__WORK INSTRUCTIONS__. Each line from the one containing "The image size is (218, 132)." to the end of the listing below should be output exactly; no other line is wanted.

__EXERCISE INPUT__.

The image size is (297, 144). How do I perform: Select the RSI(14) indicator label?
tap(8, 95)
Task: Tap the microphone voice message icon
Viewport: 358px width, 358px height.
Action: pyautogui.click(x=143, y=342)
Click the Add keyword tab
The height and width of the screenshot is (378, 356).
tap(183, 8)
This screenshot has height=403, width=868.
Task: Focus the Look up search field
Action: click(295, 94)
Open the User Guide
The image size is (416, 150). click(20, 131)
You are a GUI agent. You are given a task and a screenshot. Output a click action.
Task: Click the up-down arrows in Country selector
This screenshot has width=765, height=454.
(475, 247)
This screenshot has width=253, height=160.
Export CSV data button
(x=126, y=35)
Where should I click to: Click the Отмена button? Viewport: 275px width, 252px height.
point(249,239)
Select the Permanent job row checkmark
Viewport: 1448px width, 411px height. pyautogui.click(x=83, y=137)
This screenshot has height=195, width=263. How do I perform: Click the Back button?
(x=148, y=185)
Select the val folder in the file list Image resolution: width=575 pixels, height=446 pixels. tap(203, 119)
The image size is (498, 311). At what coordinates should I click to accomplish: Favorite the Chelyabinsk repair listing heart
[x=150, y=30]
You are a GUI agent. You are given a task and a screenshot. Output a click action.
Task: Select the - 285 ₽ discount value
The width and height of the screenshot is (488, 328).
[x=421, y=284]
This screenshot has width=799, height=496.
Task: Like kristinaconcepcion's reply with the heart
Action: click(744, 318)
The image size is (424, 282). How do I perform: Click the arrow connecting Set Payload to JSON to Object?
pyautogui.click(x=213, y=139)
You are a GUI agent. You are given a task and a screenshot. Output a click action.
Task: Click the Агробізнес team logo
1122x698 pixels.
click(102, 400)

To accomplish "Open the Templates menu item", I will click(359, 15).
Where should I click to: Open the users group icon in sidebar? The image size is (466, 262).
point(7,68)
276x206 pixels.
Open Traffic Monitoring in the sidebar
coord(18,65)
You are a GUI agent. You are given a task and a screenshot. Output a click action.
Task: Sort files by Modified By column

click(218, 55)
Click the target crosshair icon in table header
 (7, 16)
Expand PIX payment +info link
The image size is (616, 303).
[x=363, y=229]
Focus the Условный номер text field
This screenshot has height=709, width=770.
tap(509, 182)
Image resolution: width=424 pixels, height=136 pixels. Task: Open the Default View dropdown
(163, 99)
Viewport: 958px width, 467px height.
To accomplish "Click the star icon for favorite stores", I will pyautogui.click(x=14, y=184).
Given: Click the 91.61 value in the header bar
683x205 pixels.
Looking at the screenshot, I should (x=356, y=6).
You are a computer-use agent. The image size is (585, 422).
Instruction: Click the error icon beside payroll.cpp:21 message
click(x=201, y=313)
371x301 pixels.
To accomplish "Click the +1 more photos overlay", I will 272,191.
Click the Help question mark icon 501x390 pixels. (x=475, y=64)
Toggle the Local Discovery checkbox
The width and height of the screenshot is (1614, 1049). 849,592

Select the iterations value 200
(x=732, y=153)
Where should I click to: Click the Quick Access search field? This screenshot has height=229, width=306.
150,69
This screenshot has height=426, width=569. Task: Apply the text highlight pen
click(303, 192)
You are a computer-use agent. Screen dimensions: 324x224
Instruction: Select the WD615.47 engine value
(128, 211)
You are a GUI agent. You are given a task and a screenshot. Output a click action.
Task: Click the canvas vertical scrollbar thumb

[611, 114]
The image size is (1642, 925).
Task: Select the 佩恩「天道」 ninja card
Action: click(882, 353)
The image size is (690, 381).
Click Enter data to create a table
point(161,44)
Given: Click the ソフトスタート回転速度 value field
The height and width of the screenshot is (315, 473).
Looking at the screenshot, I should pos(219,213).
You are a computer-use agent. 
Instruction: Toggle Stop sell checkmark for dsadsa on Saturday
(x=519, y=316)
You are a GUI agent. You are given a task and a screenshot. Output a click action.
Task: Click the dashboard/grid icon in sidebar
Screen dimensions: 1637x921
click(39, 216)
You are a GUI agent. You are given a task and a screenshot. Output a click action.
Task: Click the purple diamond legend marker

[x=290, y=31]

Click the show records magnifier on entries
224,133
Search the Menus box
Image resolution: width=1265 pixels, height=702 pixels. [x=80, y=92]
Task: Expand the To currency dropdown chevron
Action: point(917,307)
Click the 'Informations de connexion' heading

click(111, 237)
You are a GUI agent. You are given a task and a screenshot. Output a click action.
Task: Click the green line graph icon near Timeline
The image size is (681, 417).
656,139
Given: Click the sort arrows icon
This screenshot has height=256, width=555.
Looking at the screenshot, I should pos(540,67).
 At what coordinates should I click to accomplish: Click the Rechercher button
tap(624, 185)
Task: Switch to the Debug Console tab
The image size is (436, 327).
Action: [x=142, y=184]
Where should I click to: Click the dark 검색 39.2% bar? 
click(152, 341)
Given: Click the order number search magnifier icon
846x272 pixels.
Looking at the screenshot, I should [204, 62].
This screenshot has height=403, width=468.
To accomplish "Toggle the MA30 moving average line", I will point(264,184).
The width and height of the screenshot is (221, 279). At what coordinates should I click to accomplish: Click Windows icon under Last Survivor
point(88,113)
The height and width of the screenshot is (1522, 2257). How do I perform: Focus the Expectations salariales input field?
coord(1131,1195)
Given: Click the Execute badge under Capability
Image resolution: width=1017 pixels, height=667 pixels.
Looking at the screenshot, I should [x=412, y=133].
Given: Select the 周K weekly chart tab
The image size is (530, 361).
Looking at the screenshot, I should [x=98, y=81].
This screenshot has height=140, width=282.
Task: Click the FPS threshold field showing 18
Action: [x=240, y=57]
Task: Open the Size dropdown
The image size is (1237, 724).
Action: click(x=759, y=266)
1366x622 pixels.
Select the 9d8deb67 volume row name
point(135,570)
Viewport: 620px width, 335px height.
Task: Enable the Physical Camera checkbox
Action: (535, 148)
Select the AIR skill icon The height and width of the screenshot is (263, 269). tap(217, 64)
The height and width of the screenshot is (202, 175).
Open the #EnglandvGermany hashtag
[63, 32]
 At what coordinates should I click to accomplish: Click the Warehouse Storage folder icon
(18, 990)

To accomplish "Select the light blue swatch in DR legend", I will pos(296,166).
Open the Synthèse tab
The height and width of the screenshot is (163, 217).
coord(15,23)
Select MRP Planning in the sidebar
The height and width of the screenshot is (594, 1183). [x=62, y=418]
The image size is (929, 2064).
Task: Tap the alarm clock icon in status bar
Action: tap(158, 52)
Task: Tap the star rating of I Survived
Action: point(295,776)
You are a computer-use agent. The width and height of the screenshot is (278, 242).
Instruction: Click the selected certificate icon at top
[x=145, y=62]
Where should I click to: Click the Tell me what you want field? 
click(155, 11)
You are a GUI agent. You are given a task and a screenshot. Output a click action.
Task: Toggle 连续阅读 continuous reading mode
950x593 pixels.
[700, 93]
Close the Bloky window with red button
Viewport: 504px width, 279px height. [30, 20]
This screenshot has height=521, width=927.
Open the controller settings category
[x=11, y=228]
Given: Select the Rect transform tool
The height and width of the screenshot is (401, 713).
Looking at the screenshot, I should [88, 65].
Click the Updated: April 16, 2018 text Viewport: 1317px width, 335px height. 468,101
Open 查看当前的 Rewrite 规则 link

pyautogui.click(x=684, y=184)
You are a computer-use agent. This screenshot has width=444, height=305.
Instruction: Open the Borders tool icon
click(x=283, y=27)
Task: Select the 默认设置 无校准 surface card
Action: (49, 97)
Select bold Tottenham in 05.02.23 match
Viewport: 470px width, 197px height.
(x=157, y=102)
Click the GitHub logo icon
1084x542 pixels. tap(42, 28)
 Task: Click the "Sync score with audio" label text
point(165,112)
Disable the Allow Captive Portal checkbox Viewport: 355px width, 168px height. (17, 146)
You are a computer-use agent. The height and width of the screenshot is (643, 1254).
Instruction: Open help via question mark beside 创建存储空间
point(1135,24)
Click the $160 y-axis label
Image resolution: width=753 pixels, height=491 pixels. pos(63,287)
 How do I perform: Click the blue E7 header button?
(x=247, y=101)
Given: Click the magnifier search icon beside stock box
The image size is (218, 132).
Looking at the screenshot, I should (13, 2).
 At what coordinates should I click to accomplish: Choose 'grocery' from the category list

__RESPONSE FOR THIS EXERCISE__.
The image size is (218, 132).
Looking at the screenshot, I should (13, 2).
 At what coordinates should I click to accomplish: Choose 'grocery' from the category list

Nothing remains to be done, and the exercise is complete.